Young people are the worst, middle aged people and old people are the best, mostly because they have actually been through something in life. Invariably they will tell me about a loss they had years ago, or at minimum, say about my story, "I'm so sorry."
I actually have taught my children what to say, because I find teens and twentysomethings, to generally be tongue-tied and I don't want my kids to be that way.

Anonymous said...

I'm having another bad spelling day. That should be "never", not "mever", and "babies", not "babeis".


Josefina said...

I'm not that out, well and I still haven't had any treatment (just 15 months of eternal waiting with one early m/c somewhere in between)...but I really don't know well what to answer to those annoying comments such as "you have to relax" really pisses me off so much, but my answers are "it's not that easy", said in a nice and ashamed tone, like I was doing something bad, worrying so much you know??
Anyway I've been progressively more and more assertive, saying things like "you can't imagine what's like, you haven't had any problems getting pregnant, so it's difficult for you to imagine what it is to go month after month trying and not having any results"...but I think they still don't get it...

Anam said...

hehehe i could have written that - and still can evry day write those very same sentences :)

I am really open about my If - becuase it is mine and i am open about everything else.. i'm not so open about the hurt or the upset that people cuase either on purpose or by accident.
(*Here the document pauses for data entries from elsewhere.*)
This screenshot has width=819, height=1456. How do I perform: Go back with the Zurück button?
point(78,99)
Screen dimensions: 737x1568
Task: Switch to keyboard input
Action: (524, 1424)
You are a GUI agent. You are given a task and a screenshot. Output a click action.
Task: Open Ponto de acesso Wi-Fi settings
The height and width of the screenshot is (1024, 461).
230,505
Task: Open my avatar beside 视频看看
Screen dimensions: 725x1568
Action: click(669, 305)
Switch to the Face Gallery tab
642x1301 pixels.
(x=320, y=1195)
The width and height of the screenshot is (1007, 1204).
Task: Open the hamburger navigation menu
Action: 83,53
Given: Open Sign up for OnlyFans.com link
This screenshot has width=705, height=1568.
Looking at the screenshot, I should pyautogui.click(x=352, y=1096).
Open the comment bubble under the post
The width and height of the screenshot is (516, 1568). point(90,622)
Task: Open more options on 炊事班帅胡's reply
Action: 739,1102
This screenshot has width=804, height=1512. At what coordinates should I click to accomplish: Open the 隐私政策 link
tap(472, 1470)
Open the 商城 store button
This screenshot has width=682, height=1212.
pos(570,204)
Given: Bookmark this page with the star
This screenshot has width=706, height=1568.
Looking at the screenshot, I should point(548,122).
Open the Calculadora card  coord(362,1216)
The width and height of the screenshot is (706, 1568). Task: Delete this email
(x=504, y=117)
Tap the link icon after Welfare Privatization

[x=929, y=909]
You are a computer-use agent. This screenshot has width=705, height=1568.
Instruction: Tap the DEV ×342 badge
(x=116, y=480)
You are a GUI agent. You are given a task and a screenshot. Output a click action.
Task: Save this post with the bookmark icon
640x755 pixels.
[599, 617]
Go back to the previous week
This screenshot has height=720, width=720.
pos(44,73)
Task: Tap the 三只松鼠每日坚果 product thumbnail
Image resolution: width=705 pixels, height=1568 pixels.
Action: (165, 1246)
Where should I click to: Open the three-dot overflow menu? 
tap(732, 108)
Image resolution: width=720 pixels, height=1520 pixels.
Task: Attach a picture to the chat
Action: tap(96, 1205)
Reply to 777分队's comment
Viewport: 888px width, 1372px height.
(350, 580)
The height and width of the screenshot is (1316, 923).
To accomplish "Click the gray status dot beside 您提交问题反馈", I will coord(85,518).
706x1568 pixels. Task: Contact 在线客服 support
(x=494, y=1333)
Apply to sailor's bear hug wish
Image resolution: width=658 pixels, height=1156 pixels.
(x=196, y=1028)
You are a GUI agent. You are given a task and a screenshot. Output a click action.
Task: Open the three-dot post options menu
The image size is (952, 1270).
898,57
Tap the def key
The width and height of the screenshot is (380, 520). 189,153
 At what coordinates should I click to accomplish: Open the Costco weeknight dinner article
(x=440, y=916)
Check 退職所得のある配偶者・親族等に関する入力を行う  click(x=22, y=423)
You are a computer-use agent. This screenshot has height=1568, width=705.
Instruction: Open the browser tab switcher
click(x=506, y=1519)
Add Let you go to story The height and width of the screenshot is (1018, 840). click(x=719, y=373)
I used to egt so angry about it - not to those very good friends who try and dot he little white lies or try to include without pushing it - i am deliriously happy for them - i want them to be happy - i just want to be there with them.

I remember once ro twice when after many eyars of heartache we had our daugther and people were like oh you can forget everything and my hubby said, no our daugther does not wipe out all the hurt and sadness but it makes it easier but our daugther helps other people deal with their guilt about what they have done to us.

I now have 2 reactions to people - if i like them and they say something stupid - ie not intentional - i say 'oh, really?' thats normally a heads up that they need to reword stuff.. i mean not child is an angel and i'm not an angel parent but she is precious to me. if i dont like them or they have said stuff to hurt delibertly - i either let my hubby go "well that sentence just proves you are both stupid and ignorant." or i'll make a smart comment about how the 5 years of heartache before my daugther has still not prepared my for the current 2 years of heartache - twice broken sucks. or if i'm really bitchy which is currently i'll go along the lines of so when did you get a IF specialist degree?

so i feel with you - not for you - with you.